04 General Shop

This lesson’s content was recently updated and may differ slightly from the lesson video.
The lesson video is scheduled be updated soon.

Table of Contents

Industry Overview / Trends

When entering the automotive service industry, there are many different types of shops to choose from. This course covers six shop types to help inform a person entering into the industry the strengths and weaknesses of each type. Those that plan to enter the industry should do the research and choose a career path that best matches their personal strengths, weaknesses, and expectations.

The US automotive repair industry is huge with combined annual revenue of about $115 billion and about 160,000 service locations. The independent repair shop sector can compete effectively in this market by providing superior customer service, convenience, and specialized services. For example, the 50 largest automotive service companies generate less than 10% of the market’s revenue, and the independent auto repair industry is estimated to have between 75% – 80% of the market share.

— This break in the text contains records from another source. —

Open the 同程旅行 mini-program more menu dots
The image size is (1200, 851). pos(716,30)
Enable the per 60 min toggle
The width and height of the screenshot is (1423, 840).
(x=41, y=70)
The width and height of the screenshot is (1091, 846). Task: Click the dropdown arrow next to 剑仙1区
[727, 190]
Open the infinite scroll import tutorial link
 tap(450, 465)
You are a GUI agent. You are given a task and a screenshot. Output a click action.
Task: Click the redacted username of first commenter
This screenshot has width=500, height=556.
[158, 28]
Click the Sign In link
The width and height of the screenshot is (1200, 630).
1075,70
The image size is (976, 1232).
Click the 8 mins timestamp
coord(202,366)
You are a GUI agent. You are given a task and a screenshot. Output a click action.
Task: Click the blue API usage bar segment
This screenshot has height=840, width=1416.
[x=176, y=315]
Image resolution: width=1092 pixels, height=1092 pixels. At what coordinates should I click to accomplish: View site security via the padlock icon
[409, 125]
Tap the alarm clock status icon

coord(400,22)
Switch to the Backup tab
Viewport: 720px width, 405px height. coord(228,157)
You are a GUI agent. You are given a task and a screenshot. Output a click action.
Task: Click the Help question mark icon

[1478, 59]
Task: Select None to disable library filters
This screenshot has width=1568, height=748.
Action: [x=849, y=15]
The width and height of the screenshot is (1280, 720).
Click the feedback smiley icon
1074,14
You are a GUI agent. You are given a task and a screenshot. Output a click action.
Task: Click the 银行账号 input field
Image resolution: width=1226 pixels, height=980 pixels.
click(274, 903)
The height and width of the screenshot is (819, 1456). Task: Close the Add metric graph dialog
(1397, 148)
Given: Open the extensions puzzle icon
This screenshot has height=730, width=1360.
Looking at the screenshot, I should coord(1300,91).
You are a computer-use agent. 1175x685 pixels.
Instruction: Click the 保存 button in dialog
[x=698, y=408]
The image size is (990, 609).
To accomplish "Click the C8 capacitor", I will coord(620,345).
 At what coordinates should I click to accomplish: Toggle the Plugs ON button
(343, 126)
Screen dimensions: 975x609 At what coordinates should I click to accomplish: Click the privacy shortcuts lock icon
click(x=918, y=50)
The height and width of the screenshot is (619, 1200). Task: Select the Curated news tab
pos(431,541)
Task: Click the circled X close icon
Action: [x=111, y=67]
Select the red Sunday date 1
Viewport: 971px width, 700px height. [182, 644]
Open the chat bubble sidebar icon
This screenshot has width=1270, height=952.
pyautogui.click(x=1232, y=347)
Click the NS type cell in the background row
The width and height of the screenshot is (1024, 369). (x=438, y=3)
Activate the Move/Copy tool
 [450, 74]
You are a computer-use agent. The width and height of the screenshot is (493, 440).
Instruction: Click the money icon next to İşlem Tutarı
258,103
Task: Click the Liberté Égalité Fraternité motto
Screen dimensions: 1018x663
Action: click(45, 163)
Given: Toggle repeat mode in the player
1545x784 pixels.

A well run independent repair shop can compete with any other auto repair business, including new car dealerships. Below is a picture of a 62 year old automotive repair business, Connie & Dicks Automotive, that works out of a 13,000 sq ft shop in Claremont, CA. This shop takes on the look and feel of a dealership, minus the car sales component. This shop is owned and operated by an industry influencer, Scott Brown. Scott is heavily involved in adopting hybrid/electric car training and Advanced Driving Assist Systems ADAS training into the aftermarket service industry.

Connie and Dicks Automotive | Claremont CA

Organizational Chart

The traditional independent repair shop is most likely locally owned and operates at a single location (or could be part of a multi-shop operation). In most cases, the shop owner started the business or worked in the business as a technician. However, more shops are now being owned and operated by entrepreneurs with no significant automotive hands-on experience.

An organizational chart, common for an independent repair shop, is shown below.

Chart 1: Organizational Chart: General Repair Shop
  1. The owner is often the on-site operator but may be more of an absentee owner with another person that operates the business on a day-to-day basis.
  2. The front end staff can be much larger with more positions based on the workload of the shop.
  3. Most larger shops have a dedicated person in the back end that gets involved with “problem” cars. These are cars that are being hard to diagnose or have come back to the shop with customer complaints. This person is likely paid a base pay and in most cases is expected to produce some billable work.

Tech Positions

At the basic level, most automotive shops categorize their techs into three levels as shown in the list below. These three levels are covered in more detail in the Shop Careers Lesson :

A Level Tech

“A” level techs have the highest skill sets and typically work with drivability issues, controller area networks (CAN), and emissions diagnostics.

B Level Tech

“B” level techs have mid level skills and perform most of the general repair work. The vast majority of techs in the industry fall into this category. B Techs often work under a team leader which is an “A” level tech.

C Level Tech

C level techs have basic entry level skills. They often perform maintenance and some basic parts replacement jobs.

Specialty Tech

At larger shops, some techs may be further classified by their specialties such as:

  • Drivability/Emissions Tech
  • Undercar/Alignment Tech
  • Heating, Ventilation & Air Conditioning (HVAC) Tech

Service Information Systems

Since this type of shop works on many models and systems, it would typically use an aftermarket information system with broad model coverage. If a tech needed deeper coverage for a specific model it may be possible to purchase short term access to the manufacturer’s service information system. For more information see the Service Information Systems Section in the course.

Training Program

Fundamentals Training

There was a time when a person could enter the automotive service industry without any training and “figure it out” over time, but those days are gone. Modern automobiles are extremely complicated and include complex mechanical, hydraulic, electrical, and electronic systems. A person entering the industry today without at least some fundamentals training is in for a frustrating career and will most likely leave the industry over time.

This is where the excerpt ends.